EXTRACT PROVIDED —

--------------------------------------------------

How intelligent is SQL Server Mirroring? - sql

While working on my current development product I have setup SQL server mirroring between the primary data center and the secondary data center. In the primary data center the SQL .mdf and .ldf files are stored on the SAN.
Now admittedly it should be very unlikely for us to lose the SAN but if for example the connection to the SAN was lost and the database integrity was lost. Would the mirroring still happen? I.e. would SQL now mirror the broken database and now both are equally broken?
From googling its not clear when mirroring will and will not happen so I was hoping that the community may be able to share some of there experiences.
I also have backup schedules setup which would be a final fail safe but realistically I would hope that the mirrored database would be our quickest way to bring everything back online.
In this scenario at present there is no witness server in the mirroring process although with the benefits of automatic failover I am thinking of adding one.
Thanks

As far as mirroring corruption between PRIMARY and SECONDARY goes: unfortunately, it depends. If the corruption is immediate and physical, then not normally -- the corruption is typically picked up by checks done at the end of the transaction and rolled back.
However, a database can exist in a corrupted state for some time before anything realises it is corrupted. If the underlying data pages are not touched, the engine never has cause to check them. So it is possible that underlying storage issues may mean that either database can become corrupted and you won't know until you attmept to access the affected pages. Traditionally, this would be a write operation, since your client connection will only read from the current active database (and not the partner).
This is why it is important to perform regular maintenance checks on your databases (e.g. DBCC CHECKDB). This becomes harder in a mirrored environment because only PRIMARY can typically be checked, so you really have to induce a manual failover to test your SECONDARY (unless you are running Enterprise, where you might be able to snapshot the mirror and check that -- I've not tried).
Starting with SQL Server 2008, the engine will attempt something called Automatic Page Repair, where it tries to automatically recover corrupted pages it encounters during the mirroring process. You should probably keep an eye on sys.dm_db_mirroring_auto_page_repair if this is something you are worried about.

--------------------------------------------------

EXTRACTED DATA —
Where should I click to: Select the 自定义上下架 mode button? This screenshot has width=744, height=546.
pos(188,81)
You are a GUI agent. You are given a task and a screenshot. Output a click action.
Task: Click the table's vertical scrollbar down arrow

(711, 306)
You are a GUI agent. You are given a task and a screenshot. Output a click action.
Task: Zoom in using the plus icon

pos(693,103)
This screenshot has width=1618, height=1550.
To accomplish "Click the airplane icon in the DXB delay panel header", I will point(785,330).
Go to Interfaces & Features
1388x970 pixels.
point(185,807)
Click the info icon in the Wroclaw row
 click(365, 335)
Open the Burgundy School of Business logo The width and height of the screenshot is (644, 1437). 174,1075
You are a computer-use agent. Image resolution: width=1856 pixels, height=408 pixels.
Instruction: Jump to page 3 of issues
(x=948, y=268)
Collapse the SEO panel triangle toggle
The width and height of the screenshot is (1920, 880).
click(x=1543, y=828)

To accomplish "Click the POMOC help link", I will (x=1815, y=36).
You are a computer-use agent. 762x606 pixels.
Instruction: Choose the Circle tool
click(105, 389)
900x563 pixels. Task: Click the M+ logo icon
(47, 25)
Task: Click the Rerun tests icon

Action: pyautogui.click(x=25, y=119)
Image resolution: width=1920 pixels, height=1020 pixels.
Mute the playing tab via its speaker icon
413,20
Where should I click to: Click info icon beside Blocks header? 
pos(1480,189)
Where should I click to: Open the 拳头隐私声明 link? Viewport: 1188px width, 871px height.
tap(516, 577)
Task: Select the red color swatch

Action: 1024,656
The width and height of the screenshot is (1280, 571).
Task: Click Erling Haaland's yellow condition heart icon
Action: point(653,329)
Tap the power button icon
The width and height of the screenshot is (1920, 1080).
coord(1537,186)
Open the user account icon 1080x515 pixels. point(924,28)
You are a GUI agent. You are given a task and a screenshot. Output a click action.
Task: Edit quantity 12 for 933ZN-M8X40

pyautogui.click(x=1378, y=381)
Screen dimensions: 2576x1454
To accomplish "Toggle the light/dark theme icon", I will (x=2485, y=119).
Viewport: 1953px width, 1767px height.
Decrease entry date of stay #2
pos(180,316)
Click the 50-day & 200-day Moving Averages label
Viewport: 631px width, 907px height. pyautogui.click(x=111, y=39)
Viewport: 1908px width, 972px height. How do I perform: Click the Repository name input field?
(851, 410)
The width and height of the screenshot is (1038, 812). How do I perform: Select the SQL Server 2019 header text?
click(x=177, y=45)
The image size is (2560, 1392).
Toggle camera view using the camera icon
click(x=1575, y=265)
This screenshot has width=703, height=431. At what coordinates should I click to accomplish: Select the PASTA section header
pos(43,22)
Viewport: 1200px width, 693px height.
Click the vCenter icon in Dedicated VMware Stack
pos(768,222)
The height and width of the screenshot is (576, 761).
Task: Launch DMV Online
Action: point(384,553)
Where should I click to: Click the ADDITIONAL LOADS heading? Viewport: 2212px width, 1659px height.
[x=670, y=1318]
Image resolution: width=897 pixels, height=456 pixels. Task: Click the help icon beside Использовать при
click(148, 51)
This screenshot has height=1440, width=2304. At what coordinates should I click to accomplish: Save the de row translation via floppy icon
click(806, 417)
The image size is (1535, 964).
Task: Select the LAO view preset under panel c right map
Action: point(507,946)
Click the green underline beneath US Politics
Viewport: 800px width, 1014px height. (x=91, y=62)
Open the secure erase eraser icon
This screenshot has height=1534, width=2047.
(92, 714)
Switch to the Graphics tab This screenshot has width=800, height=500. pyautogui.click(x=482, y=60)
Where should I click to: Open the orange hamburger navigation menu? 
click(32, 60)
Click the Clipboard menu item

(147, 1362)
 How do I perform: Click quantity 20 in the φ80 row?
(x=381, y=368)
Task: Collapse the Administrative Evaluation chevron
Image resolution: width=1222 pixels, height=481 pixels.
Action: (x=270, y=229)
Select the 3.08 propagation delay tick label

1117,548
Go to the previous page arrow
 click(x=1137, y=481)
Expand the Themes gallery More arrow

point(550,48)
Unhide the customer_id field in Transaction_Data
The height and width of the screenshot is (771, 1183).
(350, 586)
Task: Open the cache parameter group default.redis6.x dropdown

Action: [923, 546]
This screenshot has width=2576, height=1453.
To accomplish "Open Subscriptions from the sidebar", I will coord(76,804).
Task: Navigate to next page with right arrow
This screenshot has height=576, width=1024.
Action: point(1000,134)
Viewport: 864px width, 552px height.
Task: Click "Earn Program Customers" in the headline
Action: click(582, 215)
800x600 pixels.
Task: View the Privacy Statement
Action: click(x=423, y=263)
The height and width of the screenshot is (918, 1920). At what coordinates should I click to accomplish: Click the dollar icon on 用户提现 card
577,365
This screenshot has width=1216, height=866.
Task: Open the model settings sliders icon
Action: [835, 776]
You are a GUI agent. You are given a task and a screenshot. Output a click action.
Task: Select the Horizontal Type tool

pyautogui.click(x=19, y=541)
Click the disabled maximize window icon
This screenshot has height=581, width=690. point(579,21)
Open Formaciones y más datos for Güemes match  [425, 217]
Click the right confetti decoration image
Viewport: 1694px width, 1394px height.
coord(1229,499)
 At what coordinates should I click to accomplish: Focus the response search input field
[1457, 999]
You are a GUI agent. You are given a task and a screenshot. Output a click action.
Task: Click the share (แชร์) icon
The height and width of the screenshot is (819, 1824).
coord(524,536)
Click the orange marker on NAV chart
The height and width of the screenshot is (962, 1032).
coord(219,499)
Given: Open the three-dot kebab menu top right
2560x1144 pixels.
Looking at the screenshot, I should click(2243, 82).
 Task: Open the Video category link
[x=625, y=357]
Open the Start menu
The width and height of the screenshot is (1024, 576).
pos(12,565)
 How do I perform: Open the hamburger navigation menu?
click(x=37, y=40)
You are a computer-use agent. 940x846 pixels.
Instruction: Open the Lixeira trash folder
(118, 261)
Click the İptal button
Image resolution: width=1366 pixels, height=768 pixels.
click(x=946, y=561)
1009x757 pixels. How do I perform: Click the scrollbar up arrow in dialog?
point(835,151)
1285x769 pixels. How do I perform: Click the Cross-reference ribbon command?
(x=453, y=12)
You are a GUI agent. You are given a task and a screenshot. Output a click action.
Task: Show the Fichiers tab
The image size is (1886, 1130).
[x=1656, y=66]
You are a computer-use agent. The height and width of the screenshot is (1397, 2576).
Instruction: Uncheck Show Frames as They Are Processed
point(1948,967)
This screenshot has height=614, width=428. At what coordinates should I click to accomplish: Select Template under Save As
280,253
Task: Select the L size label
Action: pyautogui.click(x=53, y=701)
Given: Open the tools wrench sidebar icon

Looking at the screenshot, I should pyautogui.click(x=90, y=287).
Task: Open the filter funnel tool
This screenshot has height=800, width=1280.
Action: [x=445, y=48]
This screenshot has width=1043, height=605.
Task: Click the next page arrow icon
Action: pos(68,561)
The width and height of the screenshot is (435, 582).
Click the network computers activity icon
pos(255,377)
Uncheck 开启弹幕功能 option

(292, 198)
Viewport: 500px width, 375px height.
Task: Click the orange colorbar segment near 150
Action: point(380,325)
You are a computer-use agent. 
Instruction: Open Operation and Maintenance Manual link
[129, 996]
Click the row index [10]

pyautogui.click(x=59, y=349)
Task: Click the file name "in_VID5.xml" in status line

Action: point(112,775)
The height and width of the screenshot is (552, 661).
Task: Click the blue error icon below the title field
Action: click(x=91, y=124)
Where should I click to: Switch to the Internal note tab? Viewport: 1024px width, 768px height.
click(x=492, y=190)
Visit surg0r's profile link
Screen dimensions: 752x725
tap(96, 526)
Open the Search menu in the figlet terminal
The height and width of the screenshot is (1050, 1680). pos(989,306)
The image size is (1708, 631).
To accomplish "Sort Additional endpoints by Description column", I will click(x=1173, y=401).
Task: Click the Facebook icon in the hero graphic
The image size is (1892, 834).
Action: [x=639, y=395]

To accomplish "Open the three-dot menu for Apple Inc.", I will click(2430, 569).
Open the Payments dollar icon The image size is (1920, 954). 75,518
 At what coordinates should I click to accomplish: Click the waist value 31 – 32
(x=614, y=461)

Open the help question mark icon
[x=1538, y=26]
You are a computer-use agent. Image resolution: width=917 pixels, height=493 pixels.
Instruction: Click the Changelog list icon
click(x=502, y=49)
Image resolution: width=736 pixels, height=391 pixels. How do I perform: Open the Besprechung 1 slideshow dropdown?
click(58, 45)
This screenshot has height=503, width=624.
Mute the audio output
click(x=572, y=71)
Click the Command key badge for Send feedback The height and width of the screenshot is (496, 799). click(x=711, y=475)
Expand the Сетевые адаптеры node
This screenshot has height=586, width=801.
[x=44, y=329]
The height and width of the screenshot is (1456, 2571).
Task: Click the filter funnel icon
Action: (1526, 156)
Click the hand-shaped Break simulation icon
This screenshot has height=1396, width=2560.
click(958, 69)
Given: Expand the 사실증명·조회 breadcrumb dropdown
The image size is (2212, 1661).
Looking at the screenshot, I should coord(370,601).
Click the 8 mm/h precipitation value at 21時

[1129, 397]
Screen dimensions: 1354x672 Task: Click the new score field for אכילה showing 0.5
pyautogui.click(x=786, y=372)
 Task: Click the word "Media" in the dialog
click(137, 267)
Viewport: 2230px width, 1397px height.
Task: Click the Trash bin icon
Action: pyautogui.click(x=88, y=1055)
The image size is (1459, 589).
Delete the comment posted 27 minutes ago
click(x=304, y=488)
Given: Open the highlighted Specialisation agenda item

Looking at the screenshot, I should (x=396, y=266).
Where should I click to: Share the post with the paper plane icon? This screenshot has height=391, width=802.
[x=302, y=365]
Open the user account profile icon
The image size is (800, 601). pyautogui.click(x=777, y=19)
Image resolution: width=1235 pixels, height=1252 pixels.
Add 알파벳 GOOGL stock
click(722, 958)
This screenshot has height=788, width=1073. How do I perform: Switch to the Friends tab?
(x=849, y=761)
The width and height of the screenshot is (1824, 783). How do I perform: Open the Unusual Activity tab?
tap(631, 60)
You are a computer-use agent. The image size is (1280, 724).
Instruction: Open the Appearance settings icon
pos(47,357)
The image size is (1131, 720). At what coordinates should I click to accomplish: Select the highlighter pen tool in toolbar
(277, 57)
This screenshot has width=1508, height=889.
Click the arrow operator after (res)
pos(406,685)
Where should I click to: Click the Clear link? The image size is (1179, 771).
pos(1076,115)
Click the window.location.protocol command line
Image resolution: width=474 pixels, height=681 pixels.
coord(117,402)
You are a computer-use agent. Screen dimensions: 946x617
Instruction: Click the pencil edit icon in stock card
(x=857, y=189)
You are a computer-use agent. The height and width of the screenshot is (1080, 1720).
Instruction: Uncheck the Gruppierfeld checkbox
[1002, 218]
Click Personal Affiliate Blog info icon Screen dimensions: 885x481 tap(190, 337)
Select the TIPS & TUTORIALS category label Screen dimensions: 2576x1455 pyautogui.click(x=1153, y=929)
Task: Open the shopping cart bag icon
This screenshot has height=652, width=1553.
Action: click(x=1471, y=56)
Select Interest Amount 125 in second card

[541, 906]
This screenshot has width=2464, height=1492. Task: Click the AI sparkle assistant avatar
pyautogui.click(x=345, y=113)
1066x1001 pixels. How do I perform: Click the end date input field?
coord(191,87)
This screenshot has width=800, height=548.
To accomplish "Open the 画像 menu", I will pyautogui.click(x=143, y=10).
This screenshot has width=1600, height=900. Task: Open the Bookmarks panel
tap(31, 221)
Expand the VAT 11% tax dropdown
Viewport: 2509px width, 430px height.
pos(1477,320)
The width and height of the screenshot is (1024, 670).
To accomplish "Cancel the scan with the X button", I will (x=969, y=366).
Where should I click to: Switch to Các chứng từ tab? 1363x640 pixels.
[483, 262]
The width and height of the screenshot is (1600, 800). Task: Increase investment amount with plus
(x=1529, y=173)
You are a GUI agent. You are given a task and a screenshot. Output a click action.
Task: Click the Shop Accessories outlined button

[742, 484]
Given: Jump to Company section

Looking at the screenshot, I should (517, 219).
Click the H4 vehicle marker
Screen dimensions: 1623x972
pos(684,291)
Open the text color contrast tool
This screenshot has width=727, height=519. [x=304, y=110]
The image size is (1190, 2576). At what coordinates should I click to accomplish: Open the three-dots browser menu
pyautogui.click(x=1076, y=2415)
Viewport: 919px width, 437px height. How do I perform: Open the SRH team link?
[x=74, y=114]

--------------------------------------------------

TO BE DONE —
a – Reproduce everything in the SQL Server mirroring thread from "However, a database" down to "I've not tried).", word for word.
b – Pick up the SQL Server mirroring thread after its last sentence and keep writing.
The data is separate material, unrelated to the text about SQL Server mirroring.

RESPONSE LIST —
a –
However, a database can exist in a corrupted state for some time before anything realises it is corrupted. If the underlying data pages are not touched, the engine never has cause to check them. So it is possible that underlying storage issues may mean that either database can become corrupted and you won't know until you attmept to access the affected pages. Traditionally, this would be a write operation, since your client connection will only read from the current active database (and not the partner).
This is why it is important to perform regular maintenance checks on your databases (e.g. DBCC CHECKDB). This becomes harder in a mirrored environment because only PRIMARY can typically be checked, so you really have to induce a manual failover to test your SECONDARY (unless you are running Enterprise, where you might be able to snapshot the mirror and check that -- I've not tried).

b –
If it is logical corruption, where the wrong data is entered, this will push across to SECONDARY without any means of stopping it.
However, I should point out that your approach might leave you with other issues. Mirroring isn't backup. And mirroring isn't great over WAN links.
In synchronous mode, it receives the client request, then writes to PRIMARY, then writes to SECONDARY, gets the OK back from SECONDARY and then sends an OK back to the client. If it can't write to SECONDARY, or doesn't get the response from SECONDARY, it rolls back the operation on PRIMARY (even though it was successful) and sends a failure back to the client.
A failing WAN link (even temporarily) can cause PRIMARY to choose not to accept connections (because it can't see SECONDARY). A failover mid-connection can leave you in an invalid logical data state, so make sure your transactions are sound.
With a WITNESS server, this can be a little more robust -- placing the witness server alongside PRIMARY in the same LAN allows WITNESS and PRIMARY to form quorum and agree that PRIMARY is still working, even though it can't see SECONDARY (thus not locking you out of a perfectly functioning database).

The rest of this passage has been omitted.